(Records for locating displayed items)

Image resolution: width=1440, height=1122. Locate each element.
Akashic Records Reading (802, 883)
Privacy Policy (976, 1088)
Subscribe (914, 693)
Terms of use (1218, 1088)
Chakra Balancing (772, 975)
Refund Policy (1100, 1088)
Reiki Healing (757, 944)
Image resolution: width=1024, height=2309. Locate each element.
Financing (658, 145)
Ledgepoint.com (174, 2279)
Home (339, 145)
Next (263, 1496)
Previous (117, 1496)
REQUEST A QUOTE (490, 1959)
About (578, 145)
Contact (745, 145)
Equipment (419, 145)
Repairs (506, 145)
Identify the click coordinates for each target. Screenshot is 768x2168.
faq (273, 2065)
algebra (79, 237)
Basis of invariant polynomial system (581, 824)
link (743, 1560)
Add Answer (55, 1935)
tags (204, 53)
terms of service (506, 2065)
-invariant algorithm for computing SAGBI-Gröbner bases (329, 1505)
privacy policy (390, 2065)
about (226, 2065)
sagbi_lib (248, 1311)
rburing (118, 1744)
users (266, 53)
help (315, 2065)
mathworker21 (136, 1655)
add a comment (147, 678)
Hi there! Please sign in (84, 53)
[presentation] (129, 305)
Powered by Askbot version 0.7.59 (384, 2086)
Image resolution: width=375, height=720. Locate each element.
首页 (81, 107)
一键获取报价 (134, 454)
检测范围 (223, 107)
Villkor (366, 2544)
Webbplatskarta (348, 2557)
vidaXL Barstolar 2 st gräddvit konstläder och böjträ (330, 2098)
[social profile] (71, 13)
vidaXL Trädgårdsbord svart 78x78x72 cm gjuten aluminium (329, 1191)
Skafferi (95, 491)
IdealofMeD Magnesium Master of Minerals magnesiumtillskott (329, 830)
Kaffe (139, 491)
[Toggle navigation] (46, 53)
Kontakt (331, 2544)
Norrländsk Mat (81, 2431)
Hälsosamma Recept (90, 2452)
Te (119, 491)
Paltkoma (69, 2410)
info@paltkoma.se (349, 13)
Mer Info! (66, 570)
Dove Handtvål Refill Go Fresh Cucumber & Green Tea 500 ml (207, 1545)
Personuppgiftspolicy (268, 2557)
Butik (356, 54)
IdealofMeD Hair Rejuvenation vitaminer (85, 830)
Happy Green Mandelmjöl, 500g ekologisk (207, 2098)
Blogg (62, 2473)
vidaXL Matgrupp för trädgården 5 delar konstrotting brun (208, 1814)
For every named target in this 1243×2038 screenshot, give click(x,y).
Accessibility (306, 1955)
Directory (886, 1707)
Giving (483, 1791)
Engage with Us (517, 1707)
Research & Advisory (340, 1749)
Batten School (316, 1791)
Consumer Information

Aim of the exercise
Can you repeat the records word for word, from the line with "Paltkoma (69, 2410)" up to and including the last line of the records?

Correct answer
Paltkoma (69, 2410)
info@paltkoma.se (349, 13)
Mer Info! (66, 570)
Dove Handtvål Refill Go Fresh Cucumber & Green Tea 500 ml (207, 1545)
Personuppgiftspolicy (268, 2557)
Butik (356, 54)
IdealofMeD Hair Rejuvenation vitaminer (85, 830)
Happy Green Mandelmjöl, 500g ekologisk (207, 2098)
Blogg (62, 2473)
vidaXL Matgrupp för trädgården 5 delar konstrotting brun (208, 1814)
For every named target in this 1243×2038 screenshot, give click(x,y).
Accessibility (306, 1955)
Directory (886, 1707)
Giving (483, 1791)
Engage with Us (517, 1707)
Research & Advisory (340, 1749)
Batten School (316, 1791)
Consumer Information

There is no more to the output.